### Records to use
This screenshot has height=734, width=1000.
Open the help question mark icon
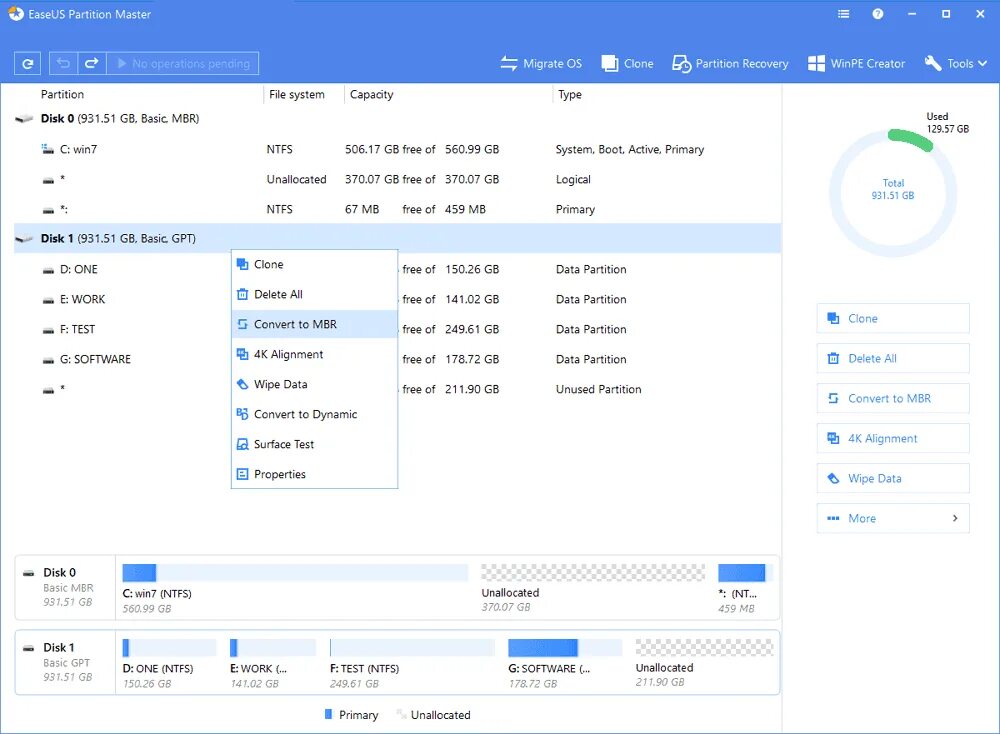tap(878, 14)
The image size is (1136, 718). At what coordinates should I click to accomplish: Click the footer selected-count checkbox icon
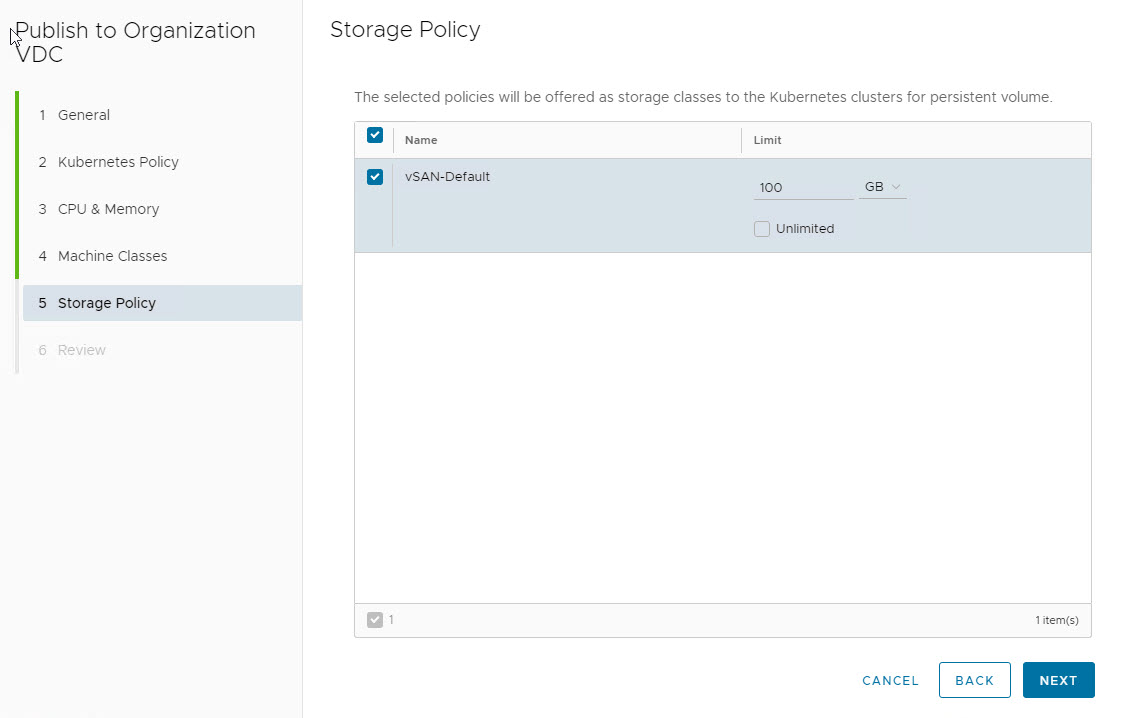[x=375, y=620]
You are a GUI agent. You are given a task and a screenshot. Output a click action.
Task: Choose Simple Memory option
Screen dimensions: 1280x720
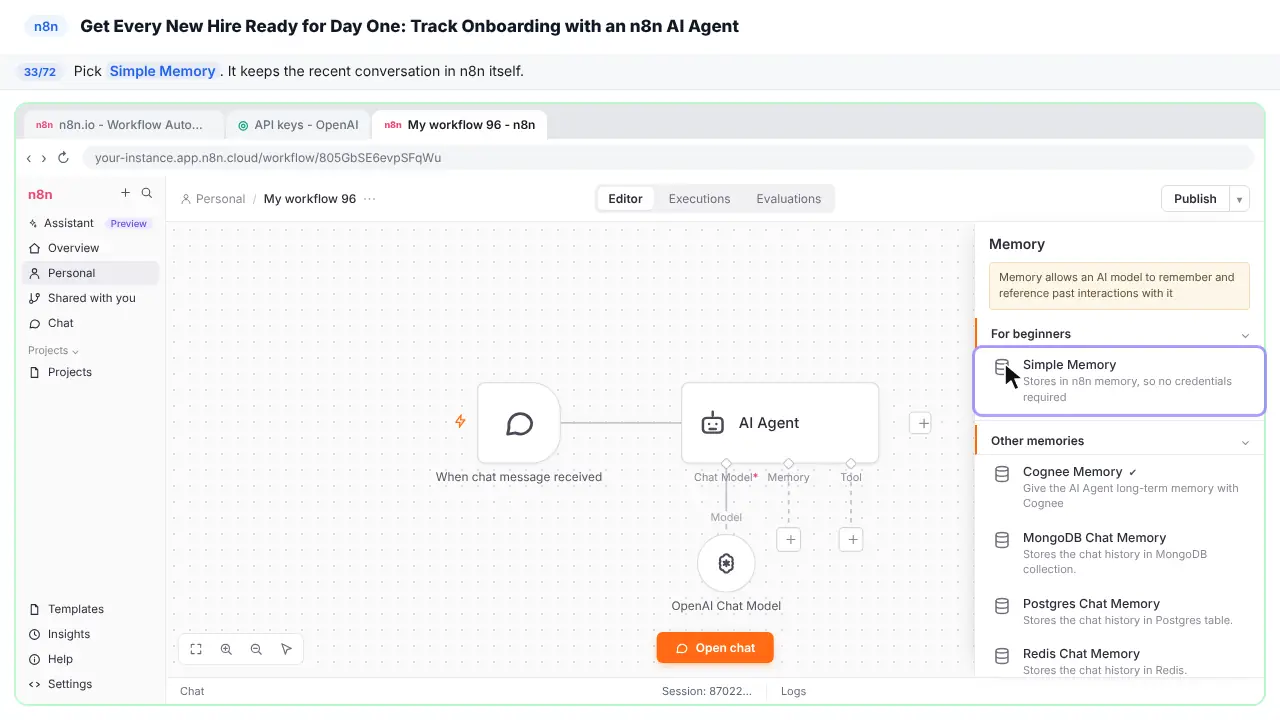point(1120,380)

### To be done
Copy all of the material above word for word, leaving out the pictures.

### Final result
This screenshot has height=734, width=1000.
Open the help question mark icon
tap(878, 14)
The image size is (1136, 718). At what coordinates should I click to accomplish: Click the footer selected-count checkbox icon
[x=375, y=620]
You are a GUI agent. You are given a task and a screenshot. Output a click action.
Task: Choose Simple Memory option
Screen dimensions: 1280x720
point(1120,380)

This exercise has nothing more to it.